True, there are plenty of answers to the questions, “Why here? Why now?” 

Three months of coronavirus isolation?  One Hundred Thousand Dead and the number climbing every day. The disease has brought with it an economic catastrophe leaving 40 million new unemployment claims and bankruptcy filings by Neiman-Marcus, J.C. Penny, Hertz rental cars and thousands of small businesses. Lord and Taylor may be next.

Could this national mood be exacerbated by the need to wear masks? Or the constant battling over just about everything? With the improving weather we all desperately need to find some normality.

[One hundred years ago, emerging from the shadow of WWI and the 1918 Flu epidemic, Warren G. Harding was elected president on a campaign of “a return to normalcy,” which his opponents chuckled that he was the one who coined the word.
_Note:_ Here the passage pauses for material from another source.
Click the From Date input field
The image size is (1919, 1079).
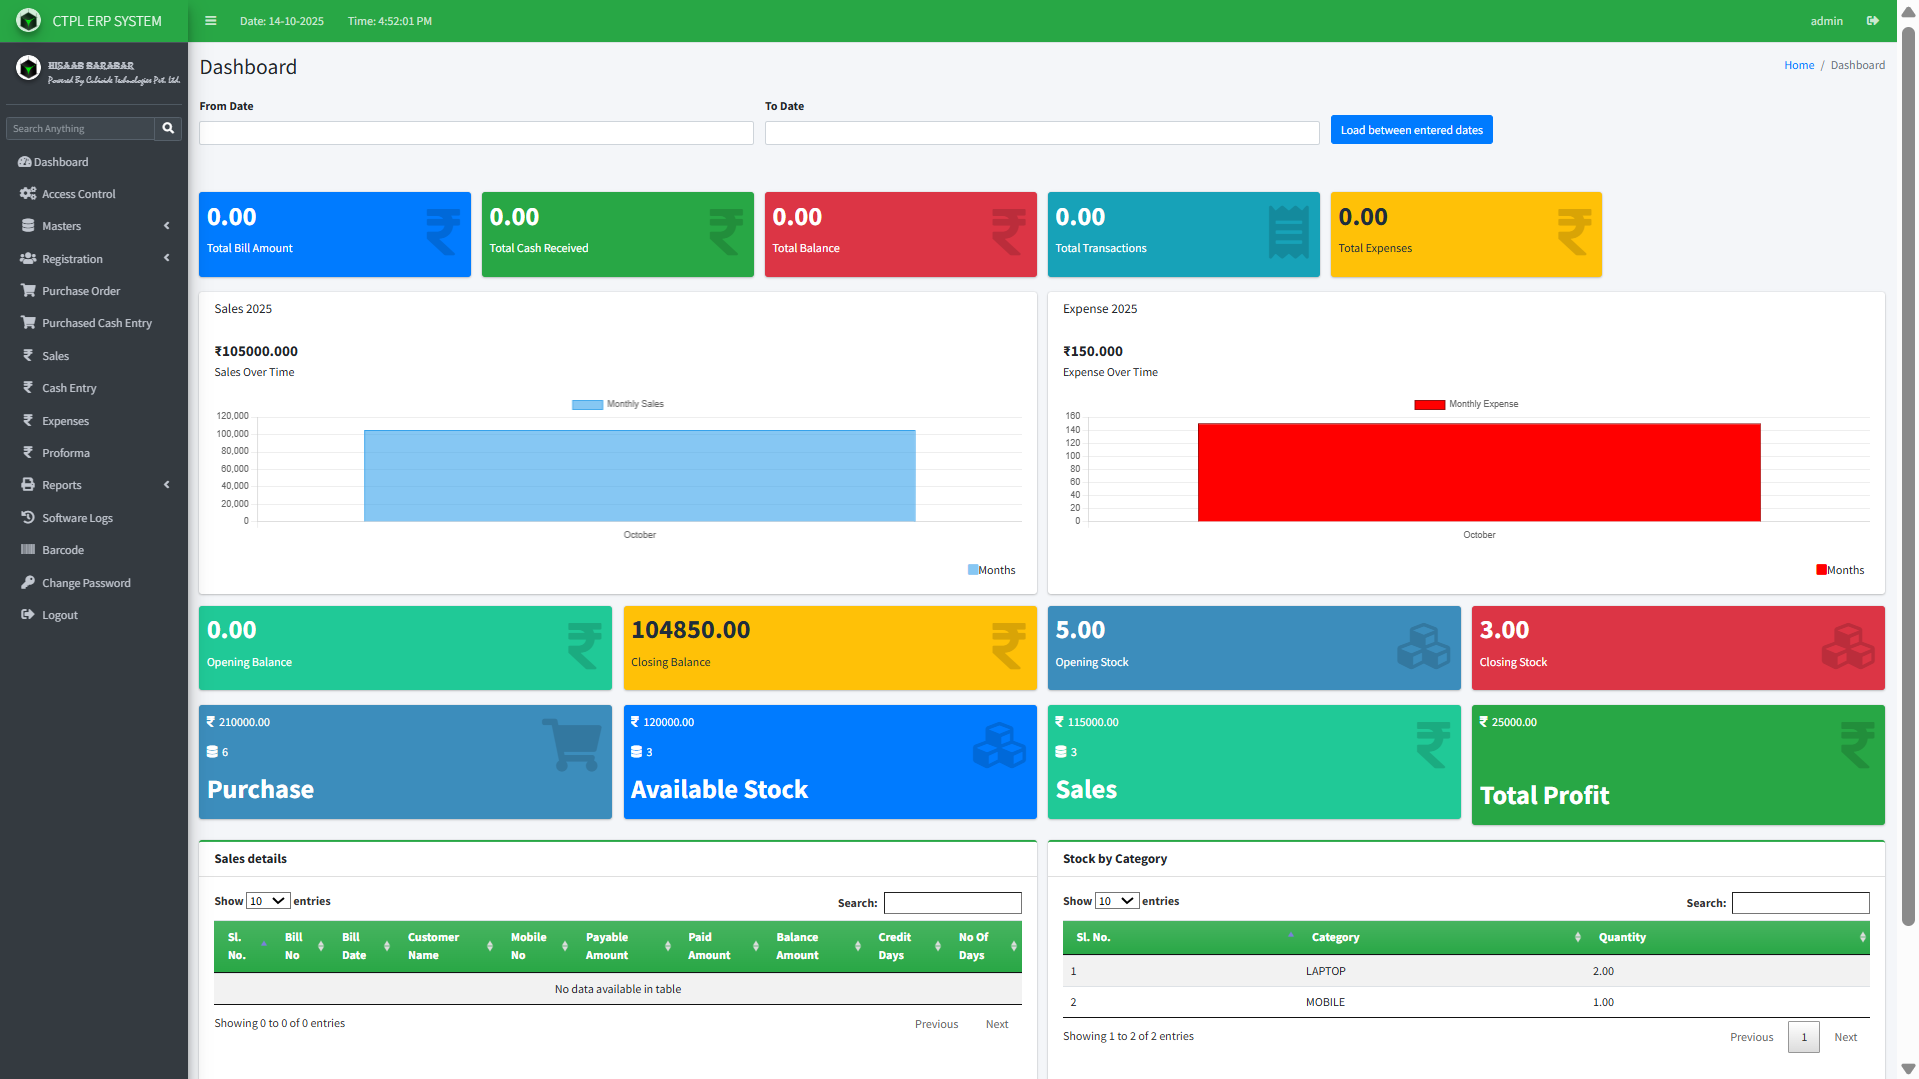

Although “normalcy” had appeared previously, it was not the more common “normality,” although today both forms are widely accepted.]

Or could the current fever in the land be attributed to three and a half years of a president who has deliberately set out to divide the nation into those who love him and those who hate him? Is it the cumulative effect of incidents on his watch, his thousands of lies documented by legitimate fact-checkers? His attacks on the institutions Americans have always been so proud of, the free press and the FBI?

The day after his inauguration, millions of women gathered in the largest protest in United States history.  The same month, there was the “Muslim ban,” barring travelers and refugees from certain countries.

Then came:

  1. A slew of Mexican issues, his proposed border wall, and his attack on DACA, the program protecting undocumented Hispanic immigrants brought to the US as children.
  2. The immigrant crackdown that ripped weeping, terrified refugee children from their parents and locked them in cages.
  3. The import tariffs and China trade war.
  4. Brett Kavanaugh and the Supreme Court.
  5. Withdrawal from the Iran nuclear deal, The Trans-Pacific Partnership and the Paris Climate Accords. And now, even the World Health Organization — and this, mid-pandemic.
  6. The on-again, off-again meetings with North Korean leader Kim Jong-un.
  7. The lingering questions about the influence of Vladimir Putin.

And, finally, impeachment – with the “smoking gun” testimony of his own administration that he demanded that Ukraine announce the investigation of his 2020 opponent Joe Biden. The Mueller investigation found that Trump and his campaign did welcome and encourage Russian foreign interference in the 2016 presidential election.  He was saved from removal from office only through the unwavering support of Republicans in The Senate who admitted privately that he was guilty but defended him publicly.  

Yes, we may have reasons for exploding now. But the real danger – and the tragedy – is we are much, much more vulnerable today. In the ‘60s there was still a sense of hope. Despite the anger, the cross-generational conflict, even a war we watched on TV, we believed in America and Americans. But today the mood is despair, disillusionment and depression. Just ask the busy psychologists.

And our crucial will to resist is growing weaker every day. That’s because of everything we see around us.  And within us.